• **SHORT TASK**
Please swap "binoculars" for "magnifier" in the rows that begin at the line containing "Open Nachricht finden binoculars tool" and run through the end, returning only those rows with everything else unchanged. Leave the pictures out of your answer.

(Pointing data for screenshots)
Begin

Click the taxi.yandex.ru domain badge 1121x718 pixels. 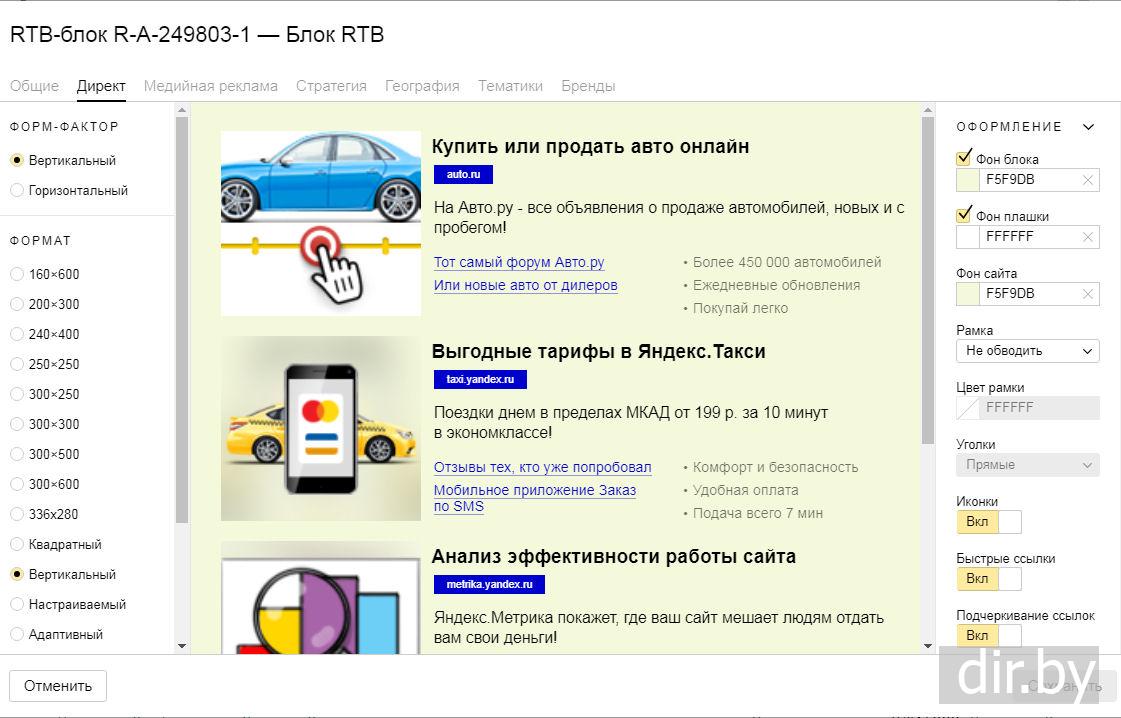click(x=480, y=380)
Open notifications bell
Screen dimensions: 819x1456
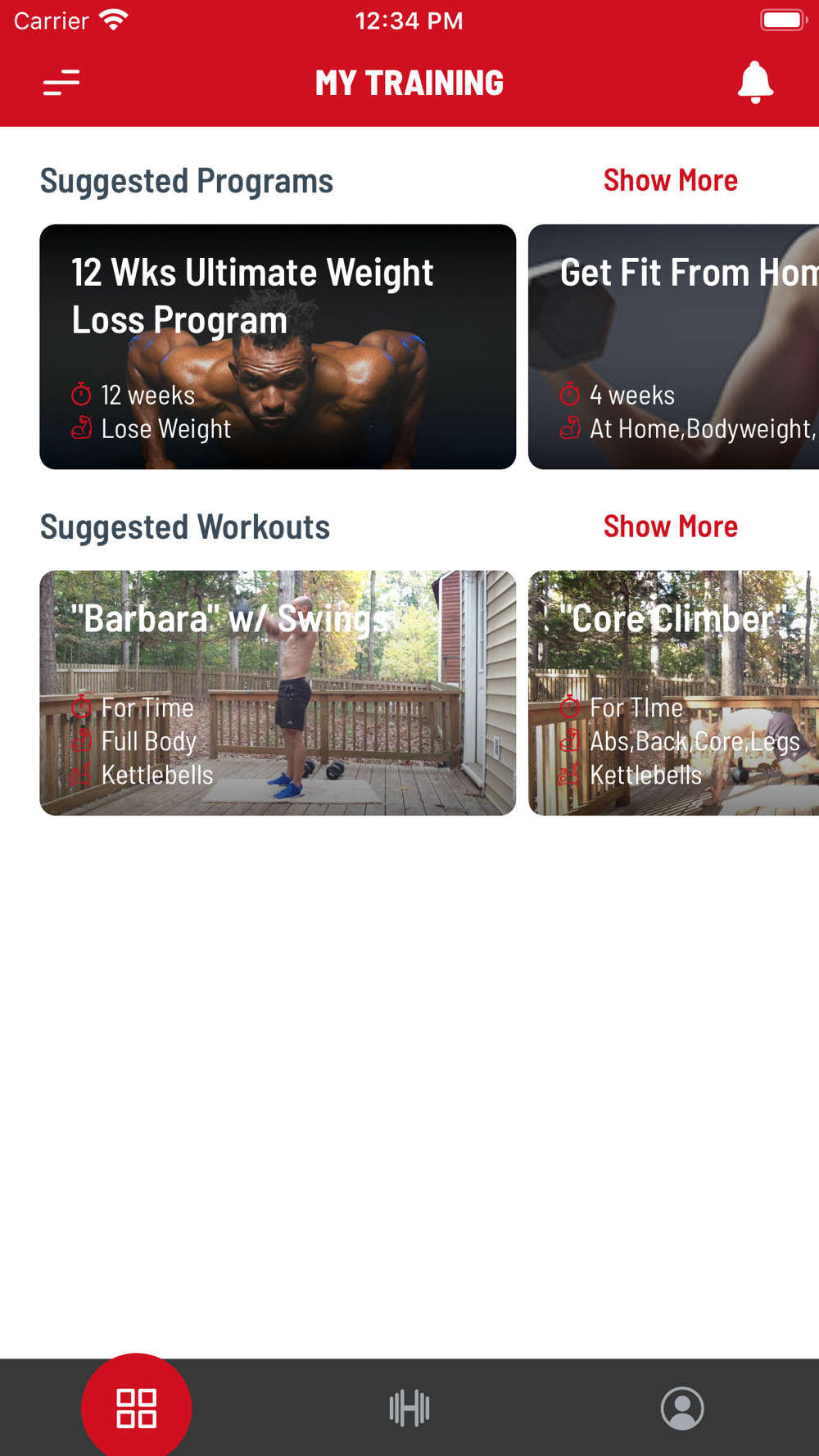click(755, 82)

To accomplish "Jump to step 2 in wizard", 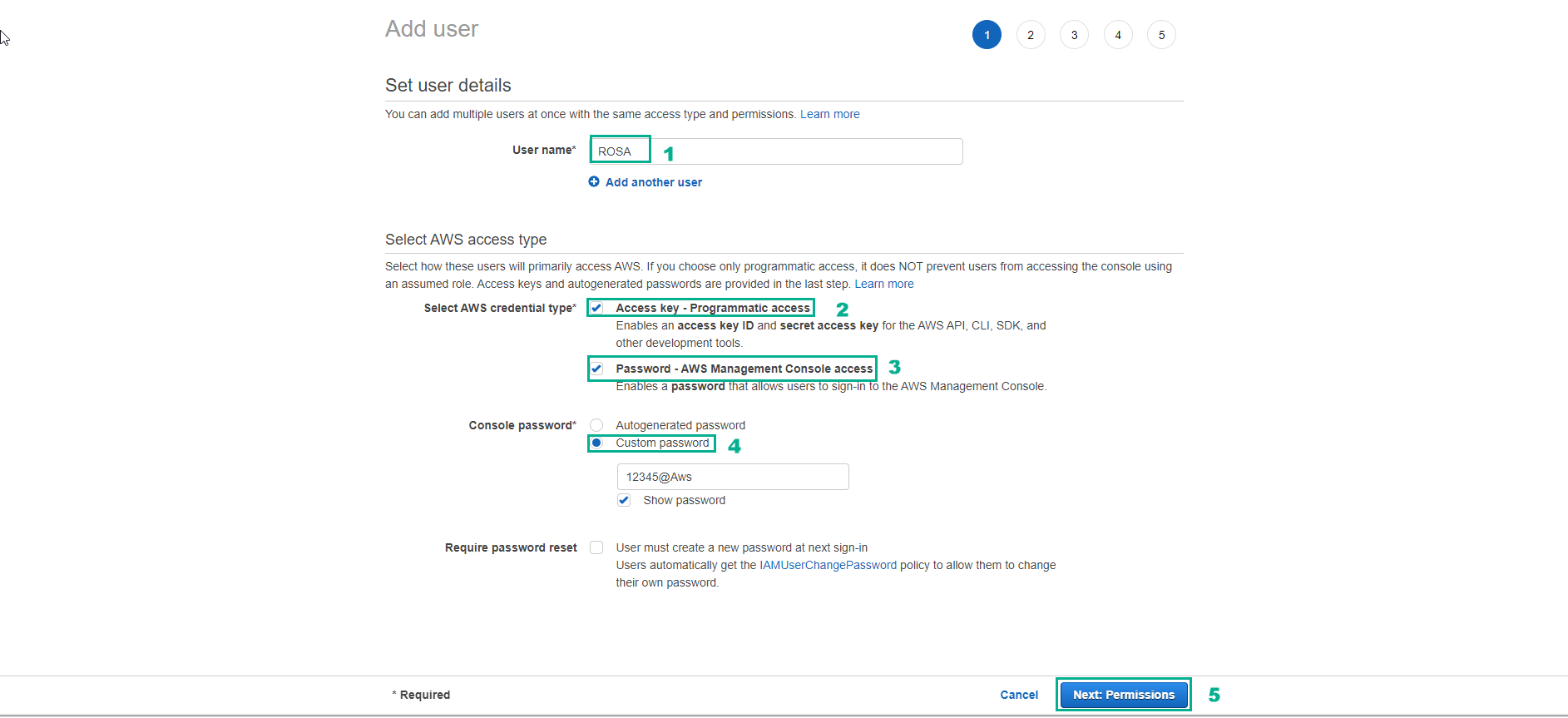I will point(1031,35).
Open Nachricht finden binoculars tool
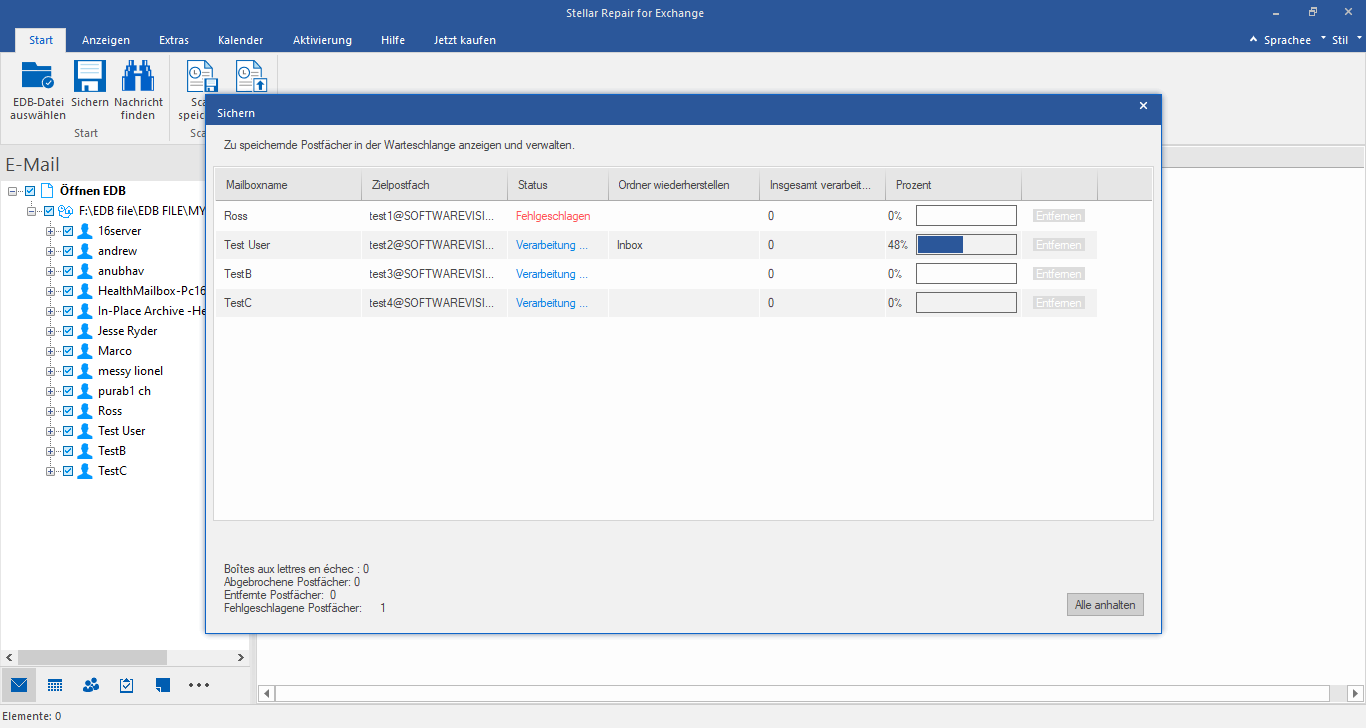 (x=138, y=77)
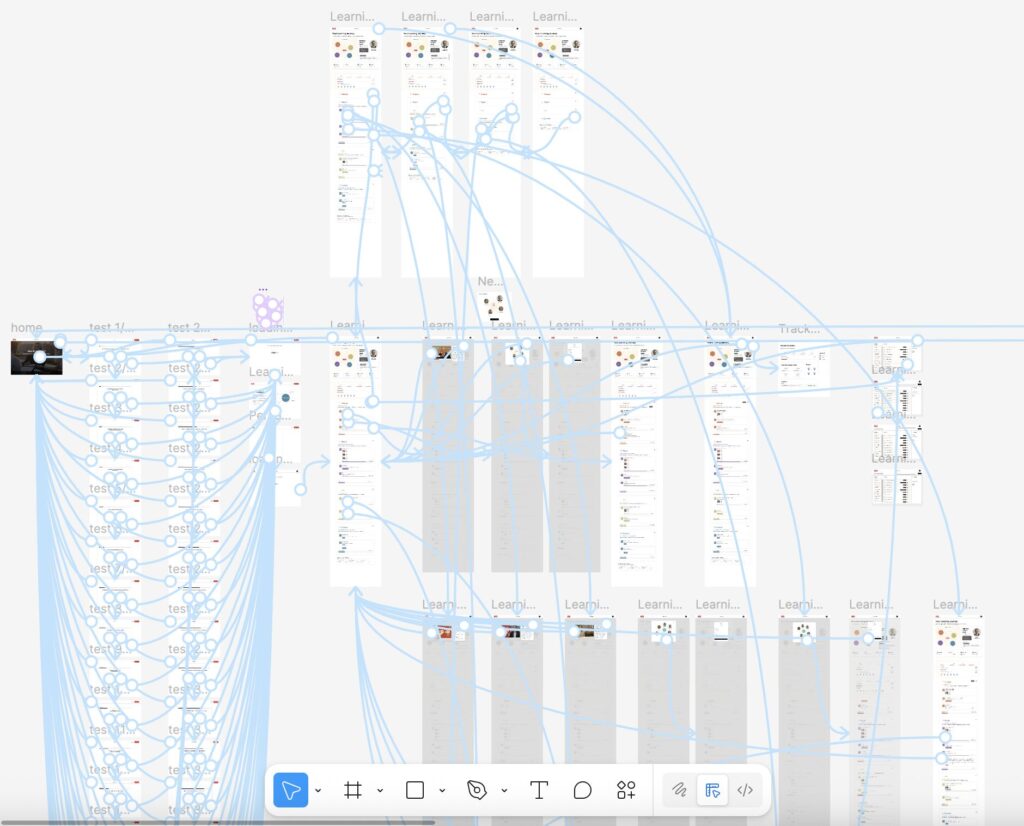Expand the Move tool options chevron
Viewport: 1024px width, 826px height.
tap(318, 790)
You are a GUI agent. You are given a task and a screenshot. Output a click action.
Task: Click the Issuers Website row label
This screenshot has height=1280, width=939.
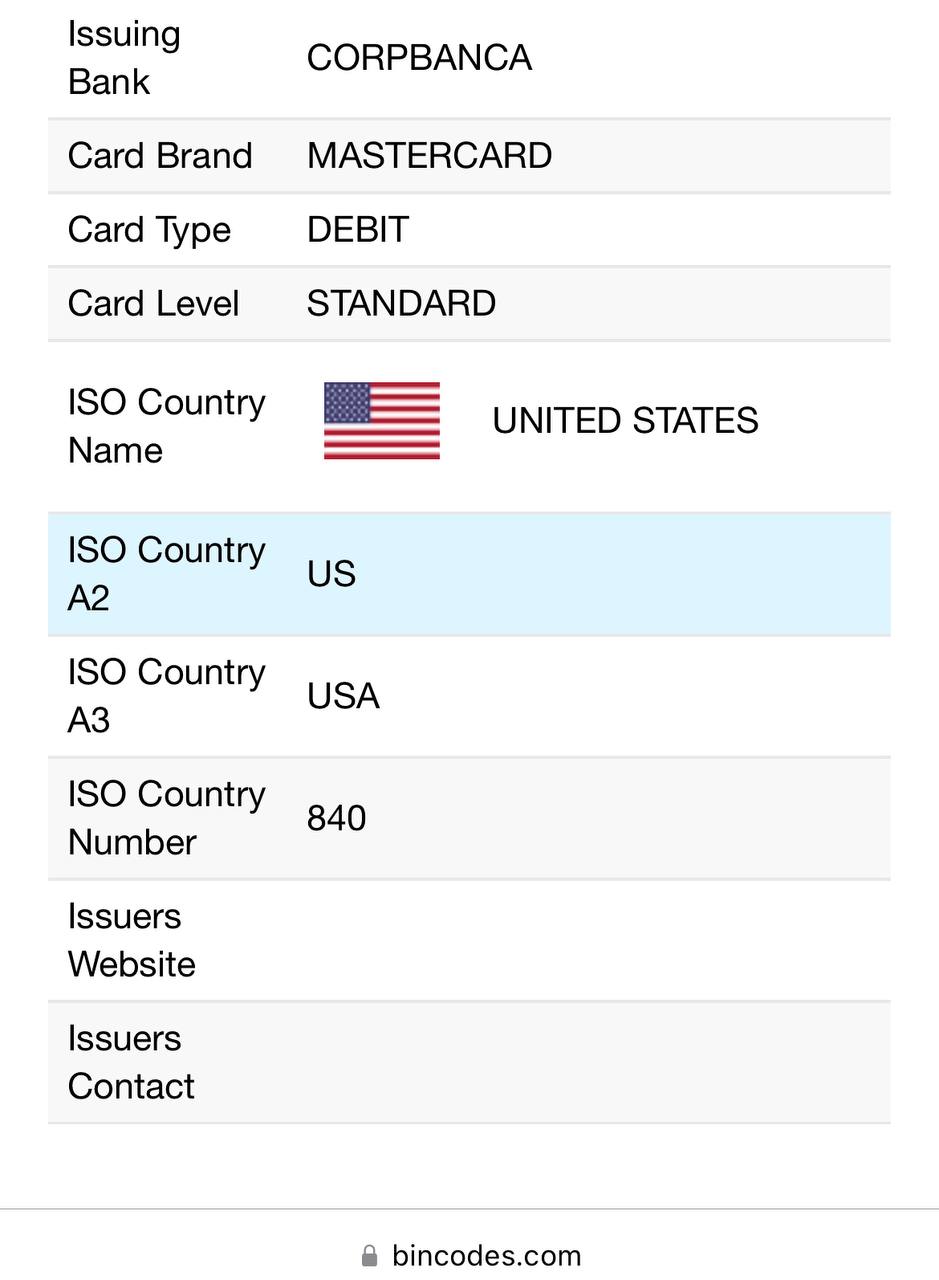point(132,940)
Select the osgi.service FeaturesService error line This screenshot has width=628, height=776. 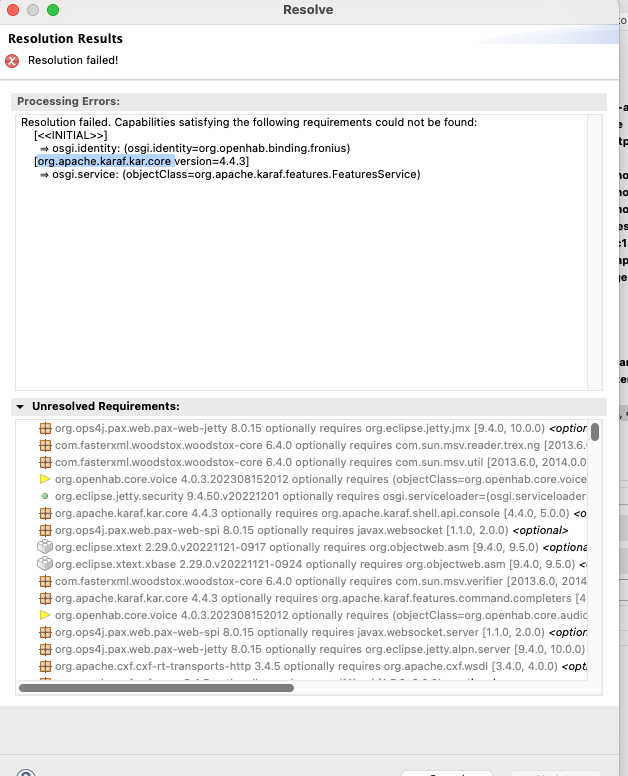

End

• **THE REPLY**
Open Nachricht finden magnifier tool
 (x=138, y=77)
Expand the Move tool options chevron
Viewport: 1024px width, 826px height.
tap(318, 790)
You are a GUI agent. You are given a task and a screenshot. Output a click action.
Task: Click the Issuers Website row label
This screenshot has height=1280, width=939.
point(132,940)
Select the osgi.service FeaturesService error line This screenshot has width=628, height=776. 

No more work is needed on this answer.